(MATERIAL SHOWN begins)

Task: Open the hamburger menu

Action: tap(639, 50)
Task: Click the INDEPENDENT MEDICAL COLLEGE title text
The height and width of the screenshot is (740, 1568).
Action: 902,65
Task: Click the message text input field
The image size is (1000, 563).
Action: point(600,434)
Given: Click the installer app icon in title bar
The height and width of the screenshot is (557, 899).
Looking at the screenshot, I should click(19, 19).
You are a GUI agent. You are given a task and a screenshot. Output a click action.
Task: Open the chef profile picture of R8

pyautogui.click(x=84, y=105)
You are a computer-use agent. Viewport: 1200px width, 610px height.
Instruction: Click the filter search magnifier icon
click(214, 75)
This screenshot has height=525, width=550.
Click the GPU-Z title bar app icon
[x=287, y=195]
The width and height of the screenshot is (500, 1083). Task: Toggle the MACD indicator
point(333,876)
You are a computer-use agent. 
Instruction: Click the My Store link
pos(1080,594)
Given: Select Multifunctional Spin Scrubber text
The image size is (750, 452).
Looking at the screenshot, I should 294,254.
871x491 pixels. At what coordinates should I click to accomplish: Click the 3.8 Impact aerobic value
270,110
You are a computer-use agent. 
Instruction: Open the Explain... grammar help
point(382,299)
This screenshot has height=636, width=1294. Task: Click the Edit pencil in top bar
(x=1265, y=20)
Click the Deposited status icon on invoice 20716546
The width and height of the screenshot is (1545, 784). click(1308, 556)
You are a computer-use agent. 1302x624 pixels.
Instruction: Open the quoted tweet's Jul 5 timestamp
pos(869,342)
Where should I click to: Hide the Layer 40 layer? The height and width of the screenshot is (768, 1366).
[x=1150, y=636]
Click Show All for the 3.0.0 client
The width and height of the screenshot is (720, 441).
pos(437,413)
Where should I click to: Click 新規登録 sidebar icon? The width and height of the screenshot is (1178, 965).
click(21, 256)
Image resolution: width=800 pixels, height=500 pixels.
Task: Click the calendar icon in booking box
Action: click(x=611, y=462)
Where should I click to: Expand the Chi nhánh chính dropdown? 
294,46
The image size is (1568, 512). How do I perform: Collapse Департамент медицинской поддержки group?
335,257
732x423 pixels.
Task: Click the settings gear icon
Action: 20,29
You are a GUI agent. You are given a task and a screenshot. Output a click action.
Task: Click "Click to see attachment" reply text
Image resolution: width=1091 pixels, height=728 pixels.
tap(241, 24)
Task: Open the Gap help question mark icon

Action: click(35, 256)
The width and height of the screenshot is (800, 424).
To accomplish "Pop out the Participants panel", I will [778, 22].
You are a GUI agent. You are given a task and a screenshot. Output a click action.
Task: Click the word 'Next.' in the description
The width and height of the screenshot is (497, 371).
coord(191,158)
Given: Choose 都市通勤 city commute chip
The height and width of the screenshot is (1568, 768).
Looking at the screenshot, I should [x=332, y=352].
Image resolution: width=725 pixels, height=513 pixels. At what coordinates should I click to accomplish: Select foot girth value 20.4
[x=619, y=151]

(MATERIAL SHOWN ends)

EXERCISE DESCRIPTION: Reproduce the preceding records exactly and completely.

EXPECTED OUTPUT:
Task: Open the hamburger menu

Action: tap(639, 50)
Task: Click the INDEPENDENT MEDICAL COLLEGE title text
The height and width of the screenshot is (740, 1568).
Action: 902,65
Task: Click the message text input field
The image size is (1000, 563).
Action: point(600,434)
Given: Click the installer app icon in title bar
The height and width of the screenshot is (557, 899).
Looking at the screenshot, I should click(19, 19).
You are a GUI agent. You are given a task and a screenshot. Output a click action.
Task: Open the chef profile picture of R8

pyautogui.click(x=84, y=105)
You are a computer-use agent. Viewport: 1200px width, 610px height.
Instruction: Click the filter search magnifier icon
click(214, 75)
This screenshot has height=525, width=550.
Click the GPU-Z title bar app icon
[x=287, y=195]
The width and height of the screenshot is (500, 1083). Task: Toggle the MACD indicator
point(333,876)
You are a computer-use agent. 
Instruction: Click the My Store link
pos(1080,594)
Given: Select Multifunctional Spin Scrubber text
The image size is (750, 452).
Looking at the screenshot, I should 294,254.
871x491 pixels. At what coordinates should I click to accomplish: Click the 3.8 Impact aerobic value
270,110
You are a computer-use agent. 
Instruction: Open the Explain... grammar help
point(382,299)
This screenshot has height=636, width=1294. Task: Click the Edit pencil in top bar
(x=1265, y=20)
Click the Deposited status icon on invoice 20716546
The width and height of the screenshot is (1545, 784). click(1308, 556)
You are a computer-use agent. 1302x624 pixels.
Instruction: Open the quoted tweet's Jul 5 timestamp
pos(869,342)
Where should I click to: Hide the Layer 40 layer? The height and width of the screenshot is (768, 1366).
[x=1150, y=636]
Click Show All for the 3.0.0 client
The width and height of the screenshot is (720, 441).
pos(437,413)
Where should I click to: Click 新規登録 sidebar icon? The width and height of the screenshot is (1178, 965).
click(21, 256)
Image resolution: width=800 pixels, height=500 pixels.
Task: Click the calendar icon in booking box
Action: click(x=611, y=462)
Where should I click to: Expand the Chi nhánh chính dropdown? 
294,46
The image size is (1568, 512). How do I perform: Collapse Департамент медицинской поддержки group?
335,257
732x423 pixels.
Task: Click the settings gear icon
Action: 20,29
You are a GUI agent. You are given a task and a screenshot. Output a click action.
Task: Click "Click to see attachment" reply text
Image resolution: width=1091 pixels, height=728 pixels.
tap(241, 24)
Task: Open the Gap help question mark icon

Action: click(35, 256)
The width and height of the screenshot is (800, 424).
To accomplish "Pop out the Participants panel", I will [778, 22].
You are a GUI agent. You are given a task and a screenshot. Output a click action.
Task: Click the word 'Next.' in the description
The width and height of the screenshot is (497, 371).
coord(191,158)
Given: Choose 都市通勤 city commute chip
The height and width of the screenshot is (1568, 768).
Looking at the screenshot, I should [x=332, y=352].
Image resolution: width=725 pixels, height=513 pixels. At what coordinates should I click to accomplish: Select foot girth value 20.4
[x=619, y=151]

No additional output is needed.